_PROBLEM REQUIREMENTS_
Put every line of the entries below into a numbered list, omitting any blank lines.

## START RECORDS SUPPLIED

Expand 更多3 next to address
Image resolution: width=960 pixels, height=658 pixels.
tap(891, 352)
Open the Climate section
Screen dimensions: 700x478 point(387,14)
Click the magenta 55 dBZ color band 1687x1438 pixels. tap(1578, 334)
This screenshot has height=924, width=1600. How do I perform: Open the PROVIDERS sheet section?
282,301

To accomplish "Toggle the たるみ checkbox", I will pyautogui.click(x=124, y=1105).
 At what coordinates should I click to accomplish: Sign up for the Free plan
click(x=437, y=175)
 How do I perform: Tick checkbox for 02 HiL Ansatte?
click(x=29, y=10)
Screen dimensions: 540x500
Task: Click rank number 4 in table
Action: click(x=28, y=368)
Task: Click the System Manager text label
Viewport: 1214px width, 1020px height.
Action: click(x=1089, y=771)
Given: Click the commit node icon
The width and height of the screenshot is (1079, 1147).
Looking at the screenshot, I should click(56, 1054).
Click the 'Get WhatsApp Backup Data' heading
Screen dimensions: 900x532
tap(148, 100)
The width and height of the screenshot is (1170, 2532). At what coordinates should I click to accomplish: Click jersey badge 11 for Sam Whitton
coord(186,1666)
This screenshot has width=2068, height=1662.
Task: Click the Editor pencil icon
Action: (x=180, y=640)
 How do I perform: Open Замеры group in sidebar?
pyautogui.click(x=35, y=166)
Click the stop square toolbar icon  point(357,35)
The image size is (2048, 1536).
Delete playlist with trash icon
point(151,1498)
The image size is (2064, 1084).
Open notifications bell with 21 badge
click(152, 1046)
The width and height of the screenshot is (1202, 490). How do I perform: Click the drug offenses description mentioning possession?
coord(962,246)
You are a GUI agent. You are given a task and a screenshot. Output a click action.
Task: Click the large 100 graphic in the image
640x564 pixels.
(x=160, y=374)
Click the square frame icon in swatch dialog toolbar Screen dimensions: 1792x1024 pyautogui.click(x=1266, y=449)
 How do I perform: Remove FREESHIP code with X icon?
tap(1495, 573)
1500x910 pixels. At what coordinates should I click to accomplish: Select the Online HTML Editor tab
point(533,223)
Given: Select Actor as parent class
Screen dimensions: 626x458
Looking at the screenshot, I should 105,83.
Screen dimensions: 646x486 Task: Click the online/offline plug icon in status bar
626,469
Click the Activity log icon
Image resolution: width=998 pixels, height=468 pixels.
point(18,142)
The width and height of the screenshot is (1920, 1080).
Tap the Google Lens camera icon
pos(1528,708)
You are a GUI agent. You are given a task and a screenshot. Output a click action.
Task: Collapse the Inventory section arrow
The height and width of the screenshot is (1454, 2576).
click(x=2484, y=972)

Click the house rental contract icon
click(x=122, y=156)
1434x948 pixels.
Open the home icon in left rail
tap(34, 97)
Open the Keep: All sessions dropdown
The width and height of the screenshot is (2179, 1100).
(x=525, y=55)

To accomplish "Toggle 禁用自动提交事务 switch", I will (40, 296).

## END RECORDS SUPPLIED

_EXERCISE OUTPUT_
1. Expand 更多3 next to address
2. Image resolution: width=960 pixels, height=658 pixels.
3. tap(891, 352)
4. Open the Climate section
5. Screen dimensions: 700x478 point(387,14)
6. Click the magenta 55 dBZ color band 1687x1438 pixels. tap(1578, 334)
7. This screenshot has height=924, width=1600. How do I perform: Open the PROVIDERS sheet section?
8. 282,301
9. To accomplish "Toggle the たるみ checkbox", I will pyautogui.click(x=124, y=1105).
10.  At what coordinates should I click to accomplish: Sign up for the Free plan
11. click(x=437, y=175)
12.  How do I perform: Tick checkbox for 02 HiL Ansatte?
13. click(x=29, y=10)
14. Screen dimensions: 540x500
15. Task: Click rank number 4 in table
16. Action: click(x=28, y=368)
17. Task: Click the System Manager text label
18. Viewport: 1214px width, 1020px height.
19. Action: click(x=1089, y=771)
20. Given: Click the commit node icon
21. The width and height of the screenshot is (1079, 1147).
22. Looking at the screenshot, I should click(56, 1054).
23. Click the 'Get WhatsApp Backup Data' heading
24. Screen dimensions: 900x532
25. tap(148, 100)
26. The width and height of the screenshot is (1170, 2532). At what coordinates should I click to accomplish: Click jersey badge 11 for Sam Whitton
27. coord(186,1666)
28. This screenshot has width=2068, height=1662.
29. Task: Click the Editor pencil icon
30. Action: (x=180, y=640)
31.  How do I perform: Open Замеры group in sidebar?
32. pyautogui.click(x=35, y=166)
33. Click the stop square toolbar icon  point(357,35)
34. The image size is (2048, 1536).
35. Delete playlist with trash icon
36. point(151,1498)
37. The image size is (2064, 1084).
38. Open notifications bell with 21 badge
39. click(152, 1046)
40. The width and height of the screenshot is (1202, 490). How do I perform: Click the drug offenses description mentioning possession?
41. coord(962,246)
42. You are a GUI agent. You are given a task and a screenshot. Output a click action.
43. Task: Click the large 100 graphic in the image
44. 640x564 pixels.
45. (x=160, y=374)
46. Click the square frame icon in swatch dialog toolbar Screen dimensions: 1792x1024 pyautogui.click(x=1266, y=449)
47.  How do I perform: Remove FREESHIP code with X icon?
48. tap(1495, 573)
49. 1500x910 pixels. At what coordinates should I click to accomplish: Select the Online HTML Editor tab
50. point(533,223)
51. Given: Select Actor as parent class
52. Screen dimensions: 626x458
53. Looking at the screenshot, I should 105,83.
54. Screen dimensions: 646x486 Task: Click the online/offline plug icon in status bar
55. 626,469
56. Click the Activity log icon
57. Image resolution: width=998 pixels, height=468 pixels.
58. point(18,142)
59. The width and height of the screenshot is (1920, 1080).
60. Tap the Google Lens camera icon
61. pos(1528,708)
62. You are a GUI agent. You are given a task and a screenshot. Output a click action.
63. Task: Collapse the Inventory section arrow
64. The height and width of the screenshot is (1454, 2576).
65. click(x=2484, y=972)
66. Click the house rental contract icon
67. click(x=122, y=156)
68. 1434x948 pixels.
69. Open the home icon in left rail
70. tap(34, 97)
71. Open the Keep: All sessions dropdown
72. The width and height of the screenshot is (2179, 1100).
73. (x=525, y=55)
74. To accomplish "Toggle 禁用自动提交事务 switch", I will (40, 296).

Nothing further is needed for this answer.